US Chairman of the Joint Chiefs of Staff Dan Caine arrives in Trinidad and Tobago on Tuesday for an official visit as tensions rise between Washington and CaracasKarla Ramoo (EFE)

The Secretary of State, who has always been a proponent of forcing the fall of Chavismo, has been one of the key architects of the aggressive U.S. strategy, which maintains a massive deployment of military power in international waters of the Caribbean under the pretext of fighting drug trafficking. Rubio already pressured Trump during his first term to force a regime change in favor of opposition leader Juan Guaidó.

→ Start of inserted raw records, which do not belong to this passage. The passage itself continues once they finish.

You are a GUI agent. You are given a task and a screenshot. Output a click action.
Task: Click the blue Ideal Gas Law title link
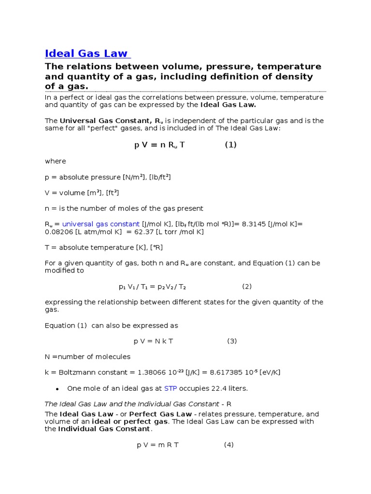(x=86, y=53)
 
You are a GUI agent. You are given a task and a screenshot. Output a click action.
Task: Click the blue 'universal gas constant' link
(x=101, y=224)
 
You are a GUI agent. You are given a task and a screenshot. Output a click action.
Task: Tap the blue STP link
(x=171, y=388)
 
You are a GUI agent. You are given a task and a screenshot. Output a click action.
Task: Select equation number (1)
(x=230, y=145)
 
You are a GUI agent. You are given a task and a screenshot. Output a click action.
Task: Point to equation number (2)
(x=247, y=287)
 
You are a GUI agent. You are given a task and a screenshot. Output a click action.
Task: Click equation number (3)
(x=232, y=341)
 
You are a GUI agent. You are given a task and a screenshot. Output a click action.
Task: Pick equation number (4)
(x=229, y=445)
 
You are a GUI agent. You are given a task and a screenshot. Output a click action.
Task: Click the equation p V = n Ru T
(x=159, y=145)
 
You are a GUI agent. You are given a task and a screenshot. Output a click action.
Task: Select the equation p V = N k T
(x=154, y=341)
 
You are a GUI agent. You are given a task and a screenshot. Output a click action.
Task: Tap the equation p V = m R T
(x=158, y=445)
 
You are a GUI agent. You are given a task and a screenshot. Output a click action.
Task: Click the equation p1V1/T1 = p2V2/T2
(x=153, y=287)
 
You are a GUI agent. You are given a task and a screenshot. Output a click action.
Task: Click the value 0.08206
(x=58, y=232)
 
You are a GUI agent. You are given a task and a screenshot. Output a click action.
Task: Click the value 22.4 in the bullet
(x=218, y=388)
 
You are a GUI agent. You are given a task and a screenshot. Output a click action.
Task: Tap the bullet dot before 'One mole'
(x=57, y=389)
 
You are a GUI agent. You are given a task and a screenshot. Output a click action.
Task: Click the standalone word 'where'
(x=56, y=161)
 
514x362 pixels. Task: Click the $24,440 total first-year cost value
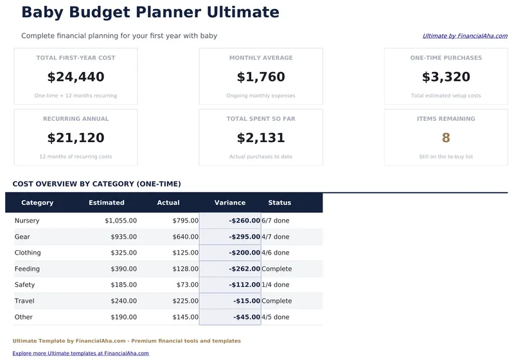pyautogui.click(x=76, y=77)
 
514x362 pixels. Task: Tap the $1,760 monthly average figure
pyautogui.click(x=261, y=77)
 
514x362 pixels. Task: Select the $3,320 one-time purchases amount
pyautogui.click(x=446, y=77)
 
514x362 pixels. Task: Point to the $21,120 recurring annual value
pyautogui.click(x=76, y=138)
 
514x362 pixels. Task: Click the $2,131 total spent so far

Rubio advocated for regime change in the early months of the Trump administration, initially citing the human rights situation and election fraud. Initially, this met with little success. However, after assuming leadership of the National Security Council, he presented a new argument: that Maduro is a narco-terrorist leader, indicted by the Justice Department for alleged cocaine trafficking in 2020, during the Republican’s first term.

The former Florida senator, with his hardline stance against Maduro, ousted the special envoy for Venezuela, Richard Grenell, who favored negotiations with Caracas that would open the door to Venezuelan oil for U.S. corporations. Grenell was in touch with the Chavista regime during the first months of Trump’s presidency and even traveled there as part of negotiations that resulted in the release of American prisoners and Caracas’s agreement to receive Venezuelan nationals deported from the U.S.

In recent days, while Washington maintains its standoff with Maduro and continues its military preparations, Trump has flirted with the diplomatic route as a solution. The online news outlet Axios—the same one that leaked the initial plan for Ukraine—asserts that the Republican intends to have direct talks with the Venezuelan president.

Rubio has a lot riding on what happens, whether Trump ultimately opts for some kind of military action or for dialogue. If Maduro remains in power, the Venezuelan leader could boast of having defeated the Republican administration twice, after the fiasco of the first term. And the support the former senator receives among Latin American exiles, especially in Florida, could suffer a severe blow. But if the Chavista leader falls, the South American country could find itself in an even more dangerous situation of instability.